We have the habit, and it is sometimes useful to us, of speaking of man, mind, intelligence, and other such universal concepts.  But gradually, even slyly, our own minds become infected with what A. N. Whitehead called the fallacy of misplaced concreteness.  We come to believe that these theoretical terms are ultimately interpretable as observations, that in the "visible future" we will have ingenious instruments capable of measuring the "objects" to which these terms refer.  There is, however, no such thing as mind; there are only individual human beings.  I have argued that intelligence cannot be measured by ingeniously constructed meter sticks placed along a one-dimensional continuum   Intelligence can be usefully discussed only in terms of domains of thought and action.  From this I derive the conclusion that it cannot be useful, to say the least, to base serious work on notions of "how much" intelligence may be given to a computer.  Debates based on such ideas - e.g., "Will computers ever exceed man in intelligence?" - are doomed to sterility. 

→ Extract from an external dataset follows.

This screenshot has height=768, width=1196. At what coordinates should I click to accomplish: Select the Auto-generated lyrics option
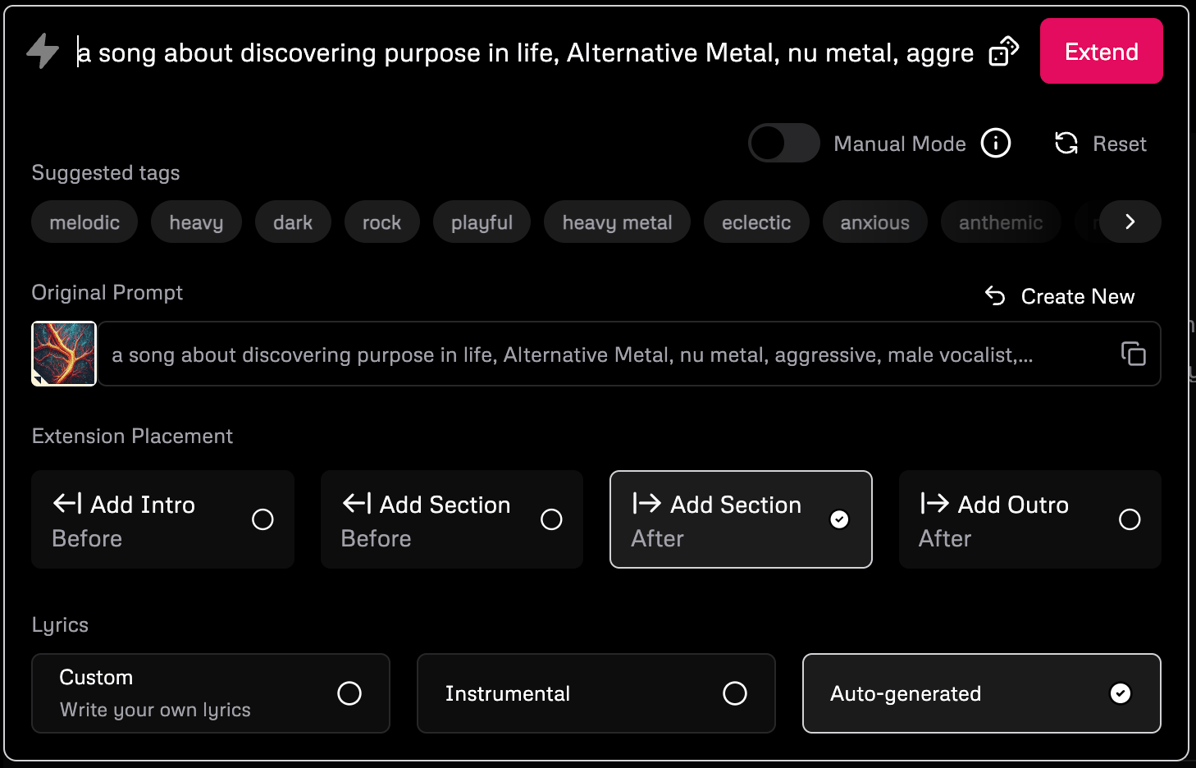[981, 693]
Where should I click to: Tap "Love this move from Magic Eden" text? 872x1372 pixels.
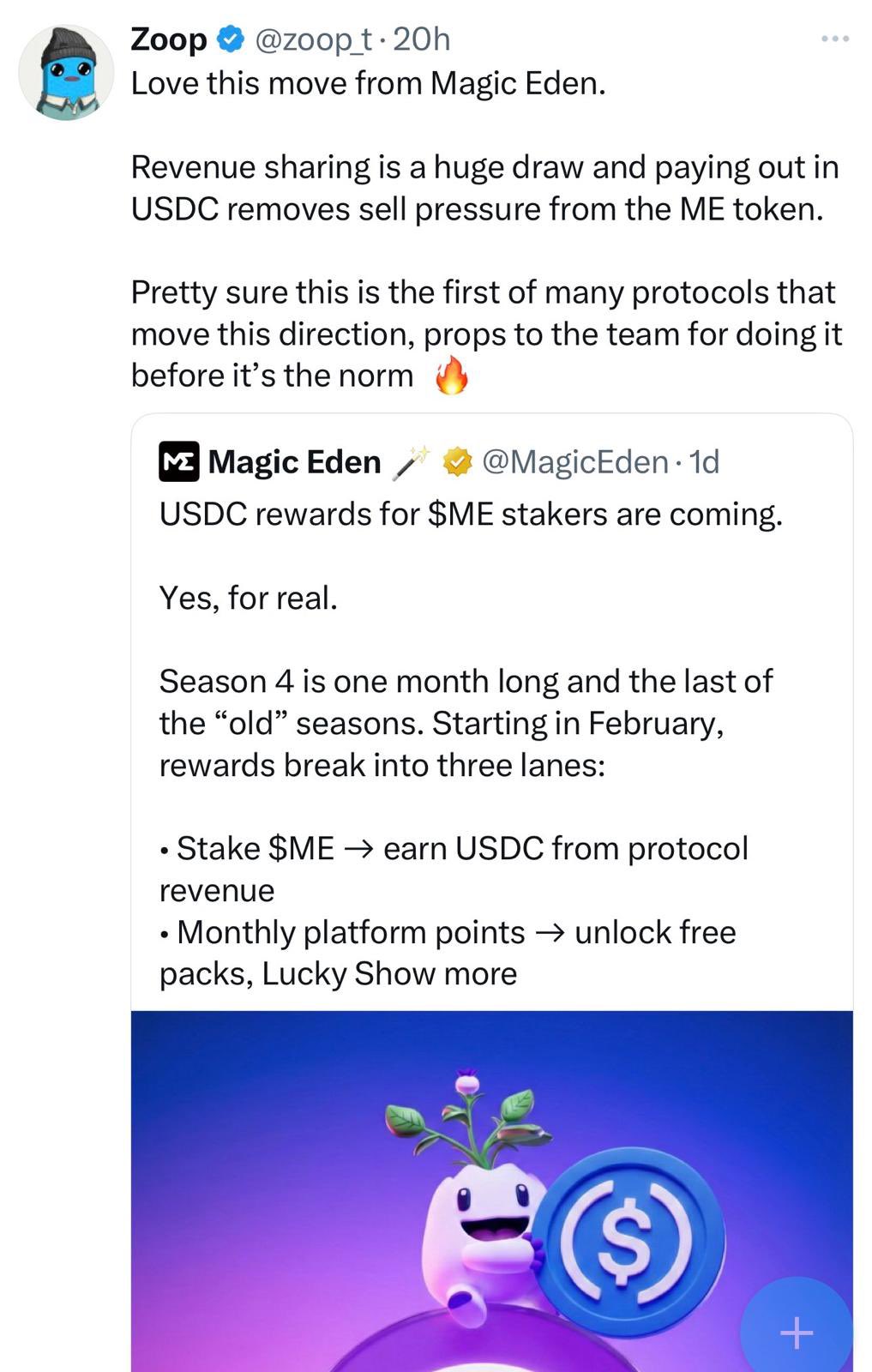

I have argued that the individual human being, like any other organism, is defined by the problems he confronts.  The human is unique by virtue of the fact that he must necessarily confront problems that arise from his unique biological and emotional needs.  The human individual is in a constant state of becoming.  The maintenance of that state, of his humanity, indeed, of his survival, depends crucially on his seeing himself, and on his being seen by other human beings, as a human being.  No other organism, and certainly no computer, can be made to confront genuine human problems in human terms.  And, since the domain of human intelligence is, except for a small set of formal problems, determined by man's humanity, every other intelligence, however great, must necessarily be alien to the human domain. 

I have argued that there is an aspect to the human mind, the unconscious, that cannot be explained by the information-processing primitives, the elementary information processes, which we associate witih formal thinking, calculation, and systematic rationality.  Yet we are constrained to use them for scientific explanation, description, and interpretation.  It behooves us, therefore, to remain aware of the poverty of our explanations and of their strictly limited scope.  It is wrong to assert that any scientific account of the "whole man" is possible.  There are some things beyond the power of science to fully comprehend.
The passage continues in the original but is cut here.